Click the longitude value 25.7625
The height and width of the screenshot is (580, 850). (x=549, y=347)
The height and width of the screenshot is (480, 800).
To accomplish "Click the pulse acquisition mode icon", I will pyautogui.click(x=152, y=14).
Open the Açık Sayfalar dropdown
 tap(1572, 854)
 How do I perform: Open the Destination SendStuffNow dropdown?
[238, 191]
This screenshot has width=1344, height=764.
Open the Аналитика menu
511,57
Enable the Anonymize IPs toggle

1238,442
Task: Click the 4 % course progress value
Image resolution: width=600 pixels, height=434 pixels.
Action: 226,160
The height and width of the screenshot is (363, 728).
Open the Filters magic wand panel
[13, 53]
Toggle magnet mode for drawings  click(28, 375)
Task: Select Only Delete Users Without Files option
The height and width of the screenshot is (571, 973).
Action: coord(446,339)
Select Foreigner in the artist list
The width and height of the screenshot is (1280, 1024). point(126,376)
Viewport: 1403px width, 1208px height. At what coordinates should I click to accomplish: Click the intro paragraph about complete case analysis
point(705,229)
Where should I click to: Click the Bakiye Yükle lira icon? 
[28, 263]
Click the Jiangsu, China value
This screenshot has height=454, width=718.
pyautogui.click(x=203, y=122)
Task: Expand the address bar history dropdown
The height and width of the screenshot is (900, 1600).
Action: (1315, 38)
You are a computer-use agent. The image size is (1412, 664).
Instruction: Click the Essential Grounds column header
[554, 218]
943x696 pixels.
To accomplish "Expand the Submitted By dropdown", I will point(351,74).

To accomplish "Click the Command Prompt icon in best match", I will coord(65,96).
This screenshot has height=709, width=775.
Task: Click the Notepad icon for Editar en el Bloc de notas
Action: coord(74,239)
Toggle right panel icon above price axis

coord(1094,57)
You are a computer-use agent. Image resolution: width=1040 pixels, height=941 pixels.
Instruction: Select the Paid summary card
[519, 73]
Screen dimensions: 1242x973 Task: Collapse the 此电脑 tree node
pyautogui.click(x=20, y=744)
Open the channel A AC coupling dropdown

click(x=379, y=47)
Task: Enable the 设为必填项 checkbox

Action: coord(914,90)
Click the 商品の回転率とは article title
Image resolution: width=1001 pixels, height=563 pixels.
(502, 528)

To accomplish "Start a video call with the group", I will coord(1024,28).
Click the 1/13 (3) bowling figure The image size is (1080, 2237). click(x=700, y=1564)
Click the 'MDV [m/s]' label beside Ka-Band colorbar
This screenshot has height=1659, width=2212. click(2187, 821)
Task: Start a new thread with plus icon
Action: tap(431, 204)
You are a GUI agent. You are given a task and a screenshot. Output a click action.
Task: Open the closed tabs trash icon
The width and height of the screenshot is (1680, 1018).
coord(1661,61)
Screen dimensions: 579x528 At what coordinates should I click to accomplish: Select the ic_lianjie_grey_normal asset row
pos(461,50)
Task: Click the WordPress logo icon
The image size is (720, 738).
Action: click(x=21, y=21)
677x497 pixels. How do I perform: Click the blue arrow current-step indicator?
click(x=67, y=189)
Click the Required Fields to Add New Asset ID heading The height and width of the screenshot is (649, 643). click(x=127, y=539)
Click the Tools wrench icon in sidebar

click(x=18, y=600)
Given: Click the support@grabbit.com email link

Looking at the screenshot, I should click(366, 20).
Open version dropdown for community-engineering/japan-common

● **Problem to solve**
The full listing above should be reproduced exactly.

● **Exercise result**
Click the longitude value 25.7625
The height and width of the screenshot is (580, 850). (x=549, y=347)
The height and width of the screenshot is (480, 800).
To accomplish "Click the pulse acquisition mode icon", I will pyautogui.click(x=152, y=14).
Open the Açık Sayfalar dropdown
 tap(1572, 854)
 How do I perform: Open the Destination SendStuffNow dropdown?
[238, 191]
This screenshot has width=1344, height=764.
Open the Аналитика menu
511,57
Enable the Anonymize IPs toggle

1238,442
Task: Click the 4 % course progress value
Image resolution: width=600 pixels, height=434 pixels.
Action: 226,160
The height and width of the screenshot is (363, 728).
Open the Filters magic wand panel
[13, 53]
Toggle magnet mode for drawings  click(28, 375)
Task: Select Only Delete Users Without Files option
The height and width of the screenshot is (571, 973).
Action: coord(446,339)
Select Foreigner in the artist list
The width and height of the screenshot is (1280, 1024). point(126,376)
Viewport: 1403px width, 1208px height. At what coordinates should I click to accomplish: Click the intro paragraph about complete case analysis
point(705,229)
Where should I click to: Click the Bakiye Yükle lira icon? 
[28, 263]
Click the Jiangsu, China value
This screenshot has height=454, width=718.
pyautogui.click(x=203, y=122)
Task: Expand the address bar history dropdown
The height and width of the screenshot is (900, 1600).
Action: (1315, 38)
You are a computer-use agent. The image size is (1412, 664).
Instruction: Click the Essential Grounds column header
[554, 218]
943x696 pixels.
To accomplish "Expand the Submitted By dropdown", I will point(351,74).

To accomplish "Click the Command Prompt icon in best match", I will coord(65,96).
This screenshot has height=709, width=775.
Task: Click the Notepad icon for Editar en el Bloc de notas
Action: coord(74,239)
Toggle right panel icon above price axis

coord(1094,57)
You are a computer-use agent. Image resolution: width=1040 pixels, height=941 pixels.
Instruction: Select the Paid summary card
[519, 73]
Screen dimensions: 1242x973 Task: Collapse the 此电脑 tree node
pyautogui.click(x=20, y=744)
Open the channel A AC coupling dropdown

click(x=379, y=47)
Task: Enable the 设为必填项 checkbox

Action: coord(914,90)
Click the 商品の回転率とは article title
Image resolution: width=1001 pixels, height=563 pixels.
(502, 528)

To accomplish "Start a video call with the group", I will coord(1024,28).
Click the 1/13 (3) bowling figure The image size is (1080, 2237). click(x=700, y=1564)
Click the 'MDV [m/s]' label beside Ka-Band colorbar
This screenshot has height=1659, width=2212. click(2187, 821)
Task: Start a new thread with plus icon
Action: tap(431, 204)
You are a GUI agent. You are given a task and a screenshot. Output a click action.
Task: Open the closed tabs trash icon
The width and height of the screenshot is (1680, 1018).
coord(1661,61)
Screen dimensions: 579x528 At what coordinates should I click to accomplish: Select the ic_lianjie_grey_normal asset row
pos(461,50)
Task: Click the WordPress logo icon
The image size is (720, 738).
Action: click(x=21, y=21)
677x497 pixels. How do I perform: Click the blue arrow current-step indicator?
click(x=67, y=189)
Click the Required Fields to Add New Asset ID heading The height and width of the screenshot is (649, 643). click(x=127, y=539)
Click the Tools wrench icon in sidebar

click(x=18, y=600)
Given: Click the support@grabbit.com email link

Looking at the screenshot, I should click(366, 20).
Open version dropdown for community-engineering/japan-common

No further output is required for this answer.